Can the Transformer Be Used as a Drop-in Replacement for RNNs in Text-Generating GANs?
This addresses the challenge of efficient text generation for researchers and practitioners, but the results are incremental as they show a specific failure case rather than a new solution.
The paper tackled the problem of fine-tuned text generation with limited computational budget by attempting to replace LSTM with Transformer in a GAN architecture, but found that the transformer under-performed during pre-training and caused mode collapse, failing as a drop-in replacement.

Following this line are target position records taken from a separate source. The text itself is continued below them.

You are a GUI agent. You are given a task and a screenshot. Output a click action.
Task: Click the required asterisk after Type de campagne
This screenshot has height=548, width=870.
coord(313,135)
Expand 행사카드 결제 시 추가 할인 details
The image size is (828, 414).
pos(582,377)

In this paper we address the problem of fine-tuned text generation with a limited computational budget. For that, we use a well-performing text generative adversarial network (GAN) architecture - Diversity-Promoting GAN (DPGAN), and attempted a drop-in replacement of the LSTM layer with a self-attention-based Transformer layer in order to leverage their efficiency. The resulting Self-Attention DPGAN (SADPGAN) was evaluated for performance, quality and diversity of generated text and stability. Computational experiments suggested that a transformer architecture is unable to drop-in replace the LSTM layer, under-performing during the pre-training phase and undergoing a complete mode collapse during the GAN tuning phase. Our results suggest that the transformer architecture need to be adapted before it can be used as a replacement for RNNs in text-generating GANs.